I’ve come to think of Ruth as the father of my kid. She takes care of us in a way I’d hope a father would. Ruth will smile the day this child is born. No one will smile more because the baby is hers too now.

“You remember your mom, Ruth?”

She shakes her head no.

“I do.”

She stares at me, wanting to hear more, but it takes a moment to think of anything nice about her mother. It’s actually hard to come up with even one good thing. Finally I get, “She had long, pretty hair like yours.”

Her eyes open wider, so ready for information her mouth gapes. Ruth is one big ear.

“I lived with her when I was a kid. It was a bad idea. Your mom was nasty. She’d tell El, ‘You’re fat. You’re lazy. Should’ve burned your face instead. Would have improved your chances for finding a man.’” I’m giving shape to a dark room in Ruth’s head. “Your mom was a drunk but we stayed. A house, a yard. I went to a good school, ate good clean food. El never left me alone with her, not when I was young.”

Ruth plies a bit of hair from the corner of her mouth.

“Your mom seemed to think that being cruel to El equaled being nice to you. She was twisted by guilt, and I’m sorry she was your mom, but I’m glad you exist, Ruth. I’m glad she had you.”

Ruth turns to keep me from saying anything too nice to her. But fuck it. I can be as nice as I want to Ruth. Why shouldn’t I? Someone ought to. I can even say I love her if I want. What’s she going to do? Tell me to shut up? “I love you, Ruth.” I hope El gets the message too somehow. “Thanks for coming to get me. Whatever this turns out to be.”
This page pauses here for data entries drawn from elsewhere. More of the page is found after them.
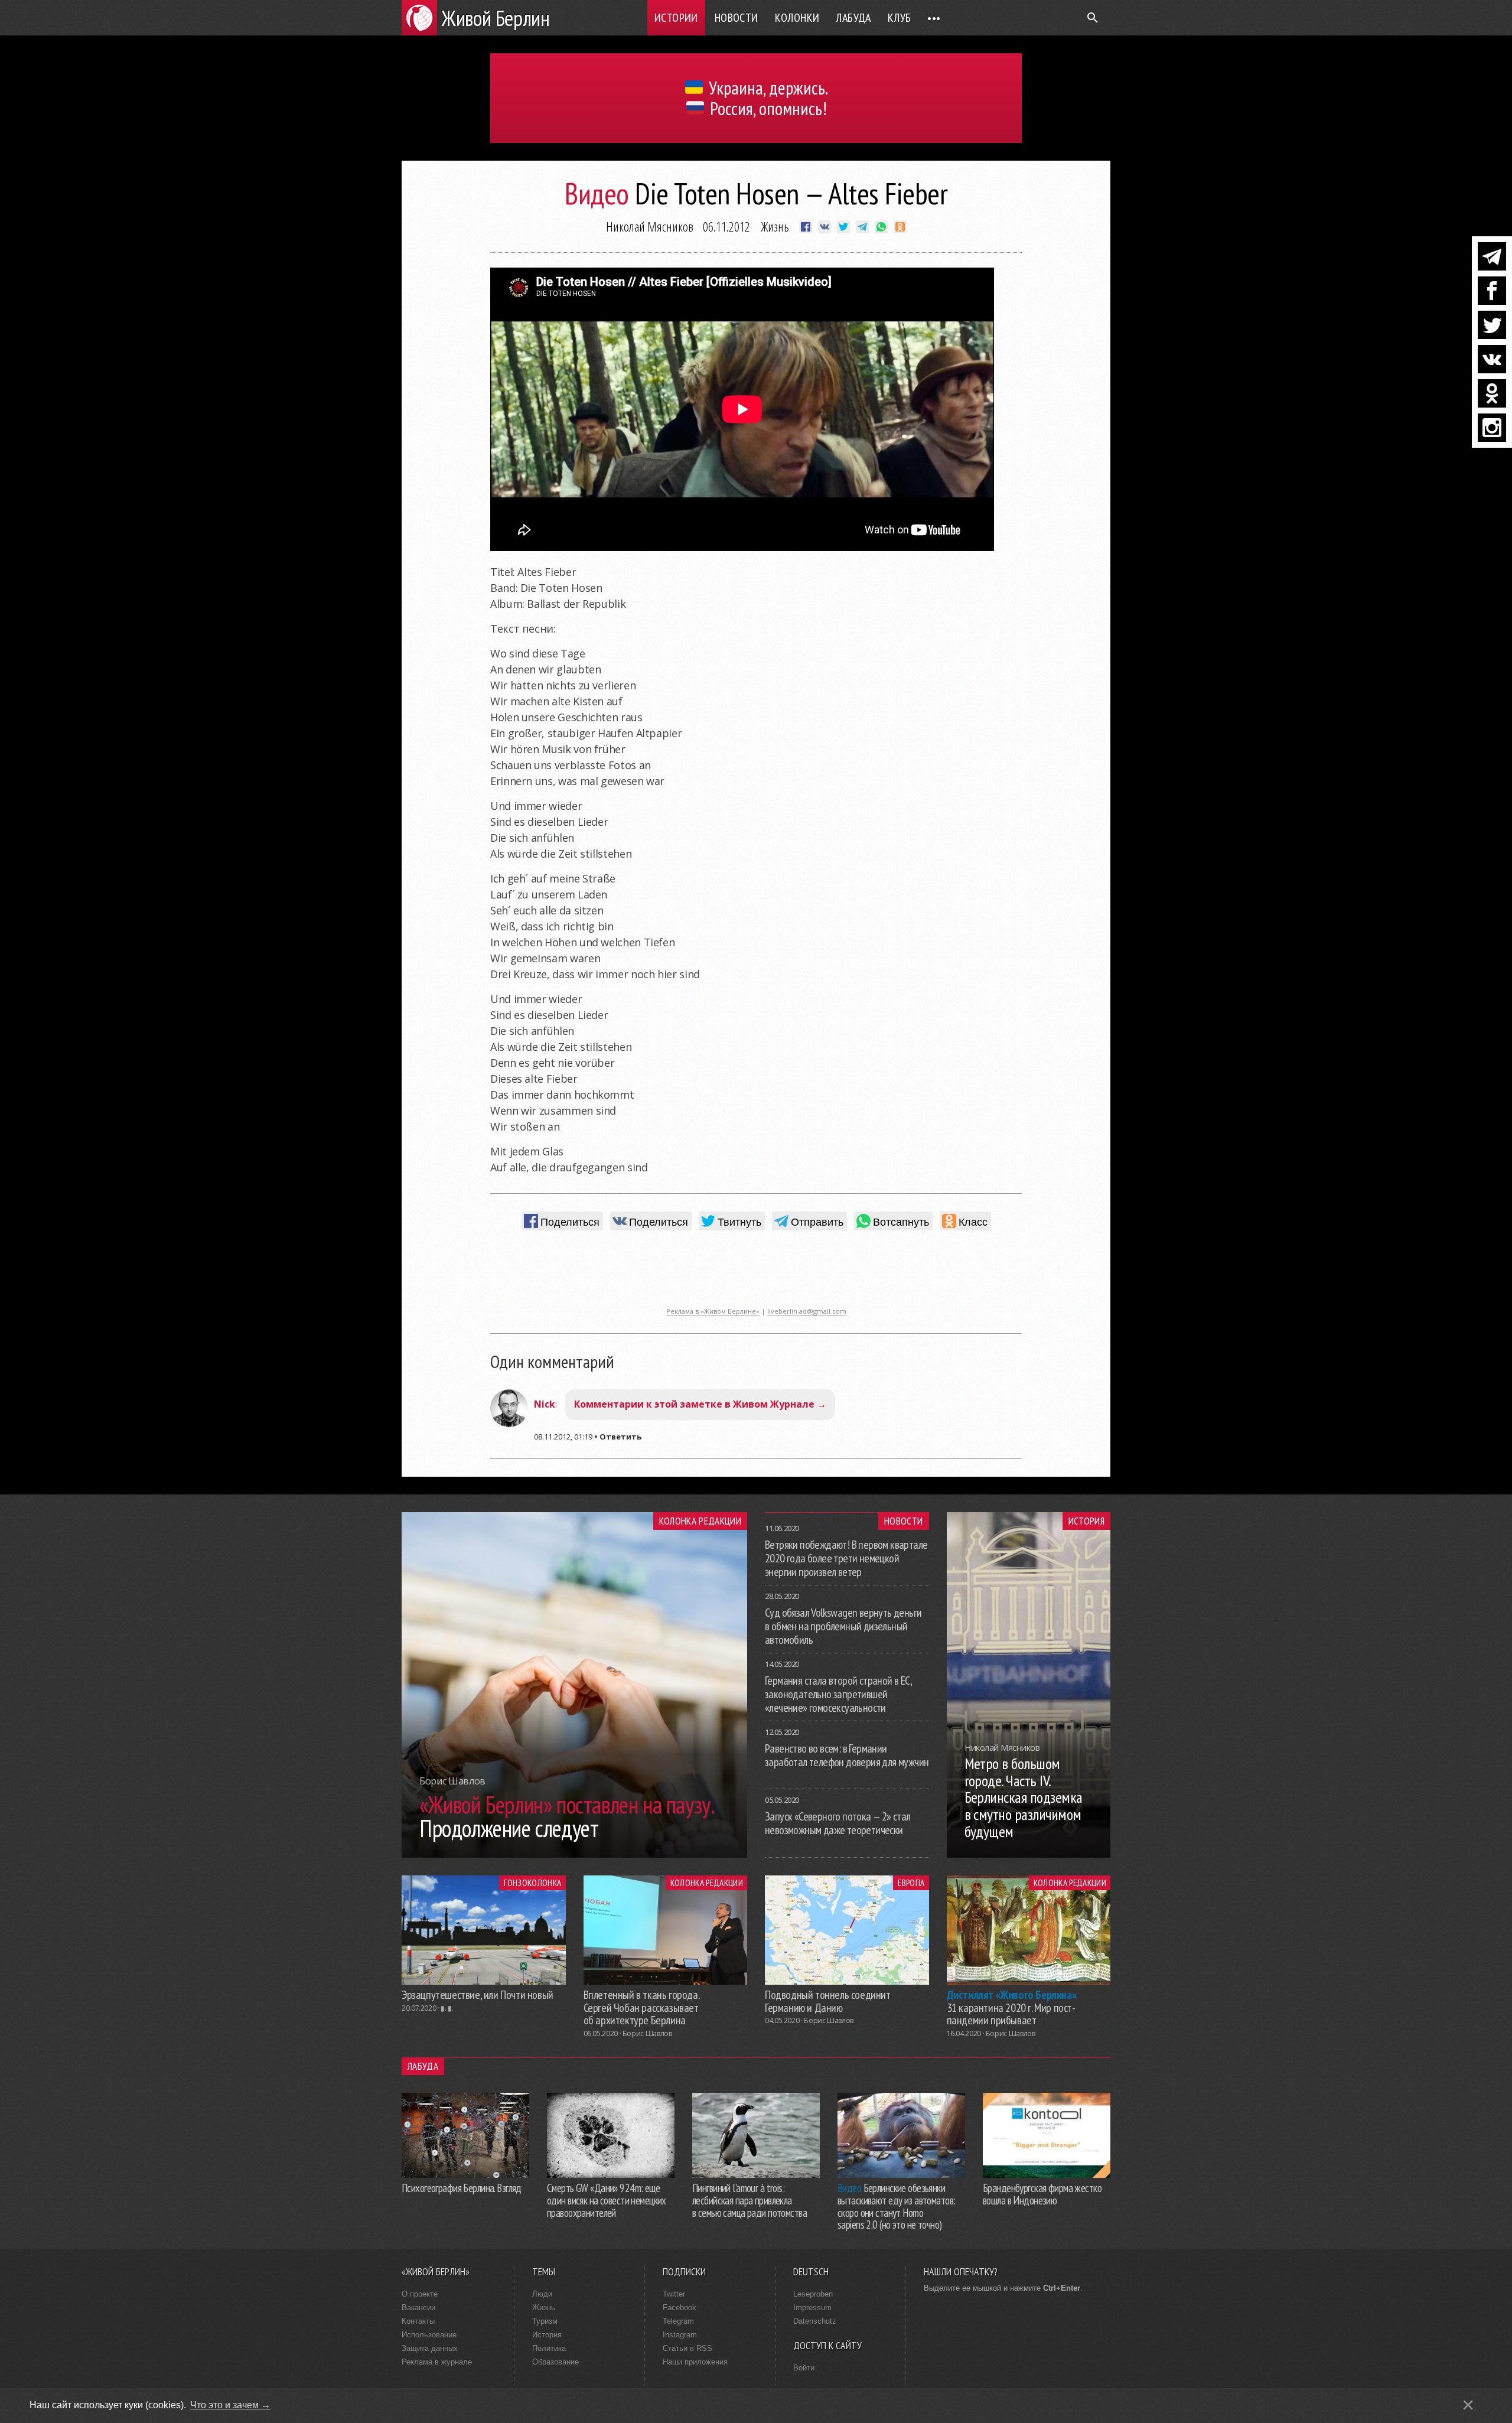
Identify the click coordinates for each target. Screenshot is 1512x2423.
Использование (429, 2334)
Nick (544, 1404)
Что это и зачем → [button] (230, 2405)
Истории (676, 17)
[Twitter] (1492, 325)
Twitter (674, 2294)
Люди (542, 2294)
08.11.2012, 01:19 (563, 1436)
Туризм (545, 2321)
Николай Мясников (649, 226)
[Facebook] (1492, 290)
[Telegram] (1492, 256)
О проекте (420, 2294)
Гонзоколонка (532, 1882)
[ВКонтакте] (1492, 359)
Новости (736, 17)
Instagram (680, 2334)
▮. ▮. (447, 2008)
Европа (911, 1882)
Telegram (678, 2321)
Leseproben (813, 2294)
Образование (555, 2361)
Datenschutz (814, 2321)
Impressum (812, 2307)
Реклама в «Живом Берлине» (713, 1311)
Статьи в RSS (687, 2348)
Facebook (679, 2307)
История (1086, 1521)
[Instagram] (1492, 427)
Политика (549, 2348)
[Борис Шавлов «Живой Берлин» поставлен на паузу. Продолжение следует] (574, 1854)
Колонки (797, 17)
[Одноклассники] (1492, 393)
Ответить (620, 1436)
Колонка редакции (700, 1521)
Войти (803, 2367)
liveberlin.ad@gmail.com (806, 1311)
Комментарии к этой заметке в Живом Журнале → (700, 1404)
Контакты (418, 2321)
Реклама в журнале (437, 2361)
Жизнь (775, 226)
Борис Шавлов (647, 2033)
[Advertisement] (756, 1274)
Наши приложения (695, 2361)
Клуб (899, 17)
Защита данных (430, 2348)
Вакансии (418, 2307)
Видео (597, 193)
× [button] (1468, 2405)
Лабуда (853, 17)
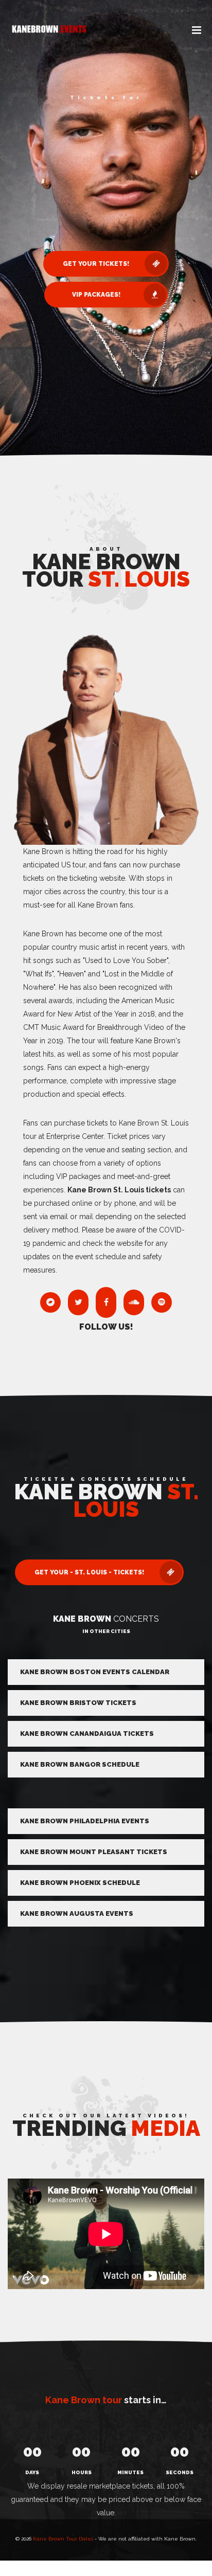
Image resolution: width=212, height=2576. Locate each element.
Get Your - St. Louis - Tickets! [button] (89, 1572)
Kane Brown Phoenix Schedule (80, 1882)
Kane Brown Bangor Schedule (79, 1764)
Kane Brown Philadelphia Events (84, 1821)
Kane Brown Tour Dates (63, 2539)
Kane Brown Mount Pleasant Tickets (93, 1852)
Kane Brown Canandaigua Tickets (87, 1733)
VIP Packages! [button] (96, 294)
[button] (196, 31)
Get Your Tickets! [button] (96, 263)
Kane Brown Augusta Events (76, 1913)
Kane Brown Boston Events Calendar (94, 1672)
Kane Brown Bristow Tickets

Night comes down and her breath deepens. Millions of stars overhead make the violence of the Big Bang clear. So much force that matter is still sprinting away from the center. I feel the velocity of space pinning me to this platform. I’m tiny but I’m going to be someone’s mom, someone’s everything. I touch the baby. None of this is easy to believe. The stars leave streaks, we’re moving so fast. Ruth breathes heavily. One small scintillation above — a gossamer thread of light — gathers oceans, every word ever spoken on the radio, each calorie of sunlight ever captured and stored in a kernel of corn. You know. Things like that. And the star beside it: the tongues of every lizard, spider, leopard. If spiders have tongues. One day the sun will suck us in. I’m not too angry about that. Lying in these stars, despite them, somehow I can imagine my child seat-belted in a minivan while I stress the importance of sharing chocolate Easter eggs or stuffed toy pandas or bags of corn chips with the other children. And I’ll mean that being alive matters, even being alive in the smallest, smallest way. And aren’t you lucky to be here.

We’ve been walking forever. The weather is growing colder. The leaves are turning. Some ancient program is switching on in my hormonal body saying winter is nearer than it was yesterday. Take shelter. Wolves, coyotes, and bears will become hungry, and a child, to them, will taste so sweet.

Ruth could tell me so much. When we sleep like this, I imagine all she knows, flowing into me, into the baby, a transfusion of history, stories, and maybe even some simple sketch, a rough outline, of what the hell is going on.